НА РАЗБОРЪ РОССІАДЫ.

             Съ тобой согласенъ я -- нѣтъ въ свѣтѣ ничего
             Скучнѣе этого Эпическаго вздора
                       Окромѣ твоего ........
                       Премудраго разбора! (Антол. No 19).
   
   "Премудрый разборъ" Россіады -- это, конечно, длинное и очень панегирическое изслѣдованіе о ней А. Ѳ. Мерзлякова, печатавшееся въ "Амфіонѣ" почти въ теченіе всего 1815 года (книги 1, 2, 3, 5, 6, 8, 9). Этимъ датируется наша эпиграмма. А авторъ ея опредѣляется тѣмъ, что мы читаемъ въ письмѣ Пушкина къ князю П. А. Вяземскому отъ 27 марта 1816 года (Переписка, изд. Ак. Н., т. I, стр. 3): "Право, съ радостью согласился бы я двѣнадцать разъ перечитать всѣ 12 пѣсенъ пресловутой Россіады, даже съ присовокупленіемъ къ тому и премудрой критики Мерзлякова, съ тѣмъ только, чтобы Гр. Разумовскій сократилъ время моего заточенія". Совпаденіе Эпитета "премудрый" делаетъ предположеніе очень вѣроятнымъ.

• Показанные данные:

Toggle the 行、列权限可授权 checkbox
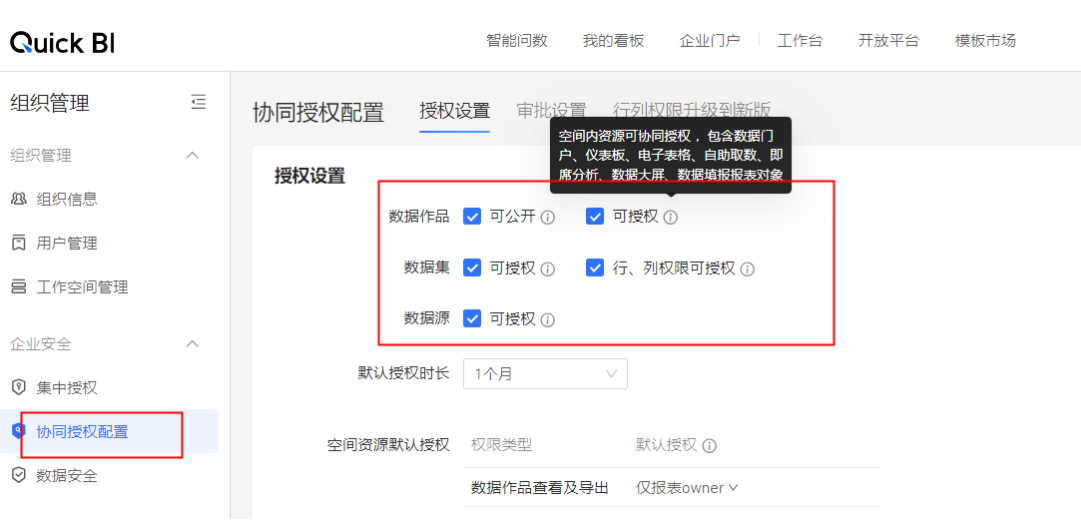The height and width of the screenshot is (527, 1081). pyautogui.click(x=595, y=268)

• Задания:
- 1) Выведите отрывок из текста о разборе «Россиады», начиная со слов «Премудраго разбора! (Антол.» и заканчивая словами «предположеніе очень вѣроятнымъ.».
- 2) Перечислите всех людей, которые названы по фамилии в тексте о разборе «Россиады».
- 3) Продолжите текст о разборе «Россиады», начав сразу после его последнего предложения.

• Ответы:
- 1)
Премудраго разбора! (Антол. No 19).
   
   "Премудрый разборъ" Россіады -- это, конечно, длинное и очень панегирическое изслѣдованіе о ней А. Ѳ. Мерзлякова, печатавшееся въ "Амфіонѣ" почти въ теченіе всего 1815 года (книги 1, 2, 3, 5, 6, 8, 9). Этимъ датируется наша эпиграмма. А авторъ ея опредѣляется тѣмъ, что мы читаемъ въ письмѣ Пушкина къ князю П. А. Вяземскому отъ 27 марта 1816 года (Переписка, изд. Ак. Н., т. I, стр. 3): "Право, съ радостью согласился бы я двѣнадцать разъ перечитать всѣ 12 пѣсенъ пресловутой Россіады, даже съ присовокупленіемъ къ тому и премудрой критики Мерзлякова, съ тѣмъ только, чтобы Гр. Разумовскій сократилъ время моего заточенія". Совпаденіе Эпитета "премудрый" делаетъ предположеніе очень вѣроятнымъ.

- 2) А. Ѳ. Мерзляков, Пушкин, князь П. А. Вяземский, Гр. Разумовский

- 3)
   Эпиграмма эта отражаетъ и борьбу литературныхъ школъ, поднятую Арзамасомъ противъ "Бесѣды", въ которой всѣ симпатіи Лицейскихъ поэтовъ были на сторонѣ молодого направленія. Въ то время, въ 1815 -- 1816 годахъ, къ поэмѣ Хераскова еще относились съ уваженіемъ, видя въ ней нашъ единственный національный Эпосъ, и назвать ее "эпическимъ вздоромъ" было извѣстнымъ вольномысліемъ. Ту же борьбу школъ, проявлявшуюся, какъ извѣстно, болѣе всего въ шуточныхъ и сатирическихъ стихахъ, отражаетъ и другая эпиграмма, подъ заглавіемъ
   

КАНТЕМИРЪ КНЯЗЬЯМЪ III.

             Я взялъ весь умъ Князей и авторамъ Князьямъ
             Прапрадѣдамъ моимъ по прозѣ и стихамъ
             Ни капельки не дамъ
             (Антол. No 27),
   
   которую можно сопоставить съ эпиграммой Пушкина 1815 года: "Угрюмыхъ тройка есть пѣвцовъ" и съ письмомъ къ кн. Вяземскому (отъ 27 марта 1816 года), гдѣ онъ называетъ его "княземъ, грозой всѣхъ князей-стихотворцевъ (на) III." Къ концу 1815 и началу 1816 года и должна быть отнесена наша эпиграмма; можно также предположить, что Пушкинъ является ея авторомъ.
   Вспомнимъ къ тому же и приведенную выше эпиграмму "И о тебѣ, какъ объ Омирѣ" (Анъ No), гдѣ поминается "Бесѣда дивная Славяно-Росскихъ сбродовъ".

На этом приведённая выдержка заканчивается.